En abril, el costo de los alquileres retomó impulso y registró un aumento del 2,9% en promedio, según el último informe de Zonaprop para la Ciudad Autónoma de Buenos Aires. Con este ajuste, las rentas acumulan una suba del 13,1% entre enero y abril de 2025, cifra que supera a la inflación del mismo lapso, estimada en un 10,9% por el INDEC.
Este quiebre pone fin a más de medio año de incrementos moderados, y refleja un nuevo escenario en el mercado locativo. A nivel interanual, los alquileres porteños crecieron un 44,6%, todavía por debajo del 46,4% que marcó el índice general de precios, pero muy distante del 98,8% de actualización que arrojó el Índice de Contratos de Locación (ICL) tras la derogación de la ley anterior.
Regulación y expectativas
El especialista en bienes raíces Mariano Lo Valvo atribuye este fenómeno al cambio de marco normativo y a una mayor libertad para pactar aumentos:
“Hasta hace poco, los alquileres creaban un desfase porque se actualizaban por el ICL con rezagos, manteniéndose por debajo de la inflación real. Ahora, al negociarse libremente, los valores reflejan más de cerca —e incluso superan ligeramente— el ritmo inflacionario”.
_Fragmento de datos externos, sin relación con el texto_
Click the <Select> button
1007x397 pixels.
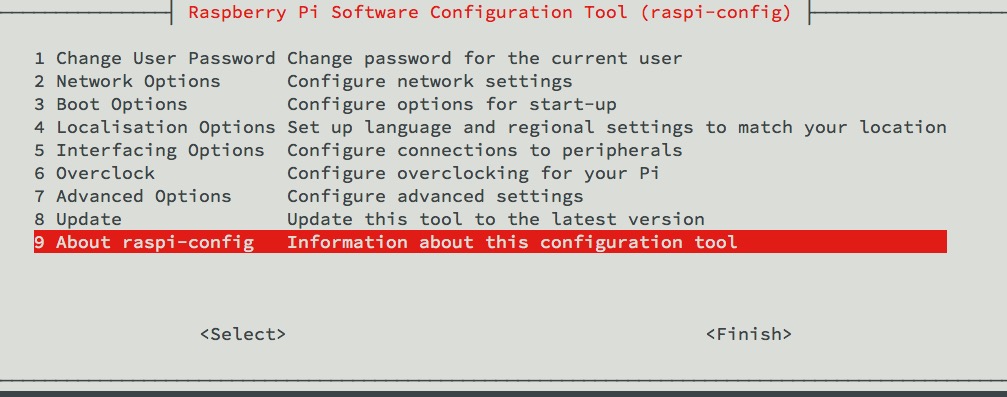coord(243,334)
Según explica, muchos propietarios anticiparon que marzo y abril serían meses de fuerte alza de precios y ajustaron sus contratos en consecuencia. “Este adelanto de aumentos se observa especialmente en nuevos contratos, donde quienes ofrecen la propiedad buscan protegerse de la escalada inflacionaria”, afirma Lo Valvo.
Tendencias nacionales
Aunque el relevamiento se focaliza en CABA, la dinámica porteña suele anticipar lo que ocurre en otras jurisdicciones del país. En provincias con mercados más estables y mayor disponibilidad de oferta, los ajustes aún se mantenían por debajo del IPC, pero se espera que, en los próximos meses, el incremento de abril en la capital marque pauta para el resto del país.
Con los alquileres acelerando por sobre la inflación, los inquilinos afrontan un desafío creciente: mientras buscan morigerar el impacto en sus presupuestos, también se observa un repunte en la demanda de garantías alternativas y en la firma de contratos a corto plazo. El mercado locativo, tras un período de precios contenidos, retoma así un pulso más alineado con la evolución general de la economía.